BETTYS SUN-DRIED TOMATO BREAD

What a sun dried tomato bread should taste like - good taste, texture and tasting of tomatoes.

THORPE FARM PEEL HOUSE OLIVE AND GRUYERE BREAD

This was unfair to the others really. Most of the others were cold when we bought them and - with the exception of the Anacama Cob - we warmed them before trying. But this was still hot from the oven when we bought it and we drove home pulling bits off the loaf. Delicious. We should have waited until it cooled down to judge it objectively. But by then it had all gone.

MOST DISAPPOINTING

Ciabattas are named after their slipper shape. Most of those we tried were more like old boots. They should have a crisp crust and a good olive-oily porous middle. Too many of those we tried had rock hard crusts and a virtually empty middle. Honourable mentions to Sainsbury and Marks & Spencer, who were the exception to this rule.

Also there were a lot of indifferent sun dried tomato breads around. Ordinary bread can not be magically transformed into a taste of Italy simply by throwing a few tomato skins into your boring everyday bread.

MOST INNOVATIVE

SAFEWAY

The store regularly surprised us with yet another new variety of bread. Quality varied a lot, but it makes life interesting to try a different loaf each time.

BREADS THAT HAVE TRIED TOO HARD

Bread is essentially an accompaniment,. It should also be capable of being eaten in a chunk in your hand. It is not a meal in itself, nor a pizza, neither should it requite a knife and fork.

Because there are so many interesting breads around, it has inspired some bread makers to ridiculous heights, like children inventing sandwich fillings in the school holidays. On the whole they are not very successful.

Marks & Spencer Goat's Cheese and Pepper Bread would have been quite nice without the cheese, which went into little chunks and fell off and their Cheese and Pesto Crown loaf tasted good but was very greasy and very heavy. Sainsbury Cheese, Onion and Garlic loaf was like a gigantic cheese sandwich, only not as nice and also, at £2.99, it cost too much.

Tesco Cheese Tear 'n' Share was very solid. Solid bread, solid cheese congealed rock hard on top of it. and it sat solidly in our insides afterwards. And Morrison's Savoury Bread was a very chewy bread bun with bits of pepper falling off it.

A number of bakers make "folds" such as Safeways Sundried tomato and olive focaccia fold which is basically just a messy sandwich with a not very nice filling.

Honourable exception here was Asda's Caramelised Red Onion Foccaccia, which was very messy. But even here, the bread would have been delicious on its own, without the slithery topping.

TRIED AND TASTED

DAMSON CHEESE

Damson cheese is a fruit cheese, which is to say not cheese at all, just a rich dense confection of damsons and sugar, a sort of solid fruit jelly.

It's an old English recipe, eaten in Victorian times as a dessert spiked with almonds and swimming in port.
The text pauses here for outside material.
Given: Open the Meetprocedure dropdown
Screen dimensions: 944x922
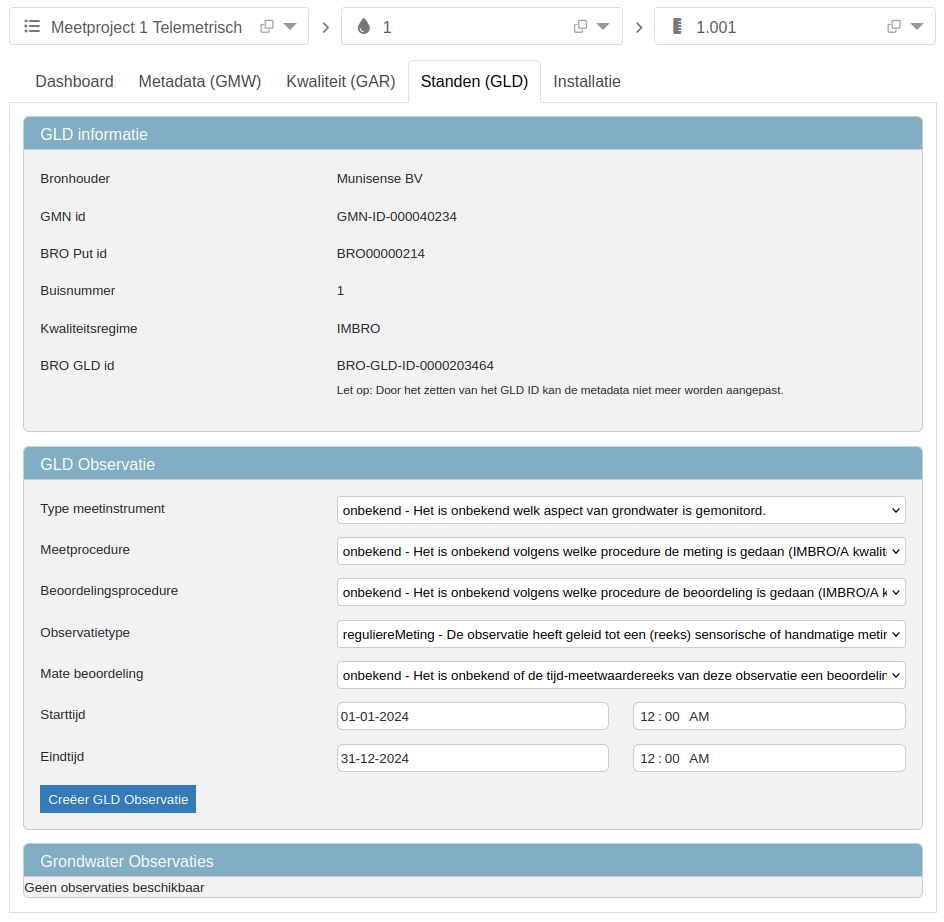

More recently it was served to accompany roast lamb at a state banquet for the King of Nepal.

And now a pottery in Reeth has put it on the national map.

Pottery? Yes, Ray and Jane Davies at the Garden House Pottery make the lovely tapered, oven proof, stoneware pots and the cheese which is sold in them. The damsons - about 700lbs of them - come from the orchard and garden behind their workshop. They are a perfect match and has recently been given a big plug by Waitrose, of all people, as one of the best local foods in the country.

In fact the Davieses are the only commercial producers of damson cheese in the country. Not bad for a pair of potters.

The damson cheese has to keep for four months before it's ready to eat and, like the best of us, improves with age, reaching its peak after about two years.

We couldn't wait that long.

Damson cheese is wonderful. It is rich and sharp and historic. If you think most modern jellies and sauces are a sickly sweet gutless sort of a product, then this is what you've been waiting for.

We didn't try it with the port and cream, but we did try it with lamb - perfect. But we demolished large wodges of it with Wensleydale cheese which was a marriage made in heaven.

And when it's all gone, you are still left with a pretty little pot.

* Stoneware pots of damson cheese are available only from The Garden House, Anvil Square, Reeth. Tel: (01748) 884188. £9.50 per pot from the shop, £14.50 by mail order.